No documento, apresentado poucas horas antes de o plenário do STF analisar o pedido de abertura de investigação, Moraes acusa diretamente o colega de Corte, ministro André Mendonça, de direcionar a apuração para construir uma “farsa incriminatória” com objetivos político-eleitorais. Moraes utiliza 26 vezes o termo “ilegal” para classificar a atuação de Mendonça.

Principais pontos da manifestação de Moraes:

 Inexistência de mensagens: O ministro enfatiza que não há registro de diálogo nem mensagens enviadas por ele no material apreendido no celular do empresário.
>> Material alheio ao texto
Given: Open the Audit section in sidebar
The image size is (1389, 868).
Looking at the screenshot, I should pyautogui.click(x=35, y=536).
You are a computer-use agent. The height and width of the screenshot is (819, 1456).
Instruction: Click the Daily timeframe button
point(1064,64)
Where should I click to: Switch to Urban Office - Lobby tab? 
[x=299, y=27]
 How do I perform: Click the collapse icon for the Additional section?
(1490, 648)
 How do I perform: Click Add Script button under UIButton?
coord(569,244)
Segundo Moraes, o analista da PF “escolheu o que lhe convém” ao ignorar hipóteses técnicas como anotações não enviadas, mensagens apagadas ou não visualizadas.

 Motivação político-eleitoral: Moraes afirma que a conduta de Mendonça visou criar um cenário desfavorável às vésperas de datas de apelo político e das eleições federais, chamando o movimento de uma continuidade do “modus operandi” dos atos contra a democracia.

 Ausência de conflito de interesse: O magistrado reiterou que nunca atuou em processos do Banco Master ou do escritório de advocacia de sua esposa, Viviane Barci, no STF, e sustentou que a Operação Compliance Zero transcorreu sem vazamentos e culminou na prisão de Vorcaro.

 Nulidade do procedimento: Classificando as decisões do relator como inconstitucionais e nulas, Moraes criticou o uso de relatórios de inteligência apócrifos sem valor probatório autônomo.

Por fim, o ministro anunciou que solicitará ao presidente do STF a oitiva de testemunhas para comprovar que Mendonça teria pressionado a Polícia Federal a incluir seu nome e o do senador Davi Alcolumbre em apurações, mesmo ciente da inexistência de indícios de infração penal.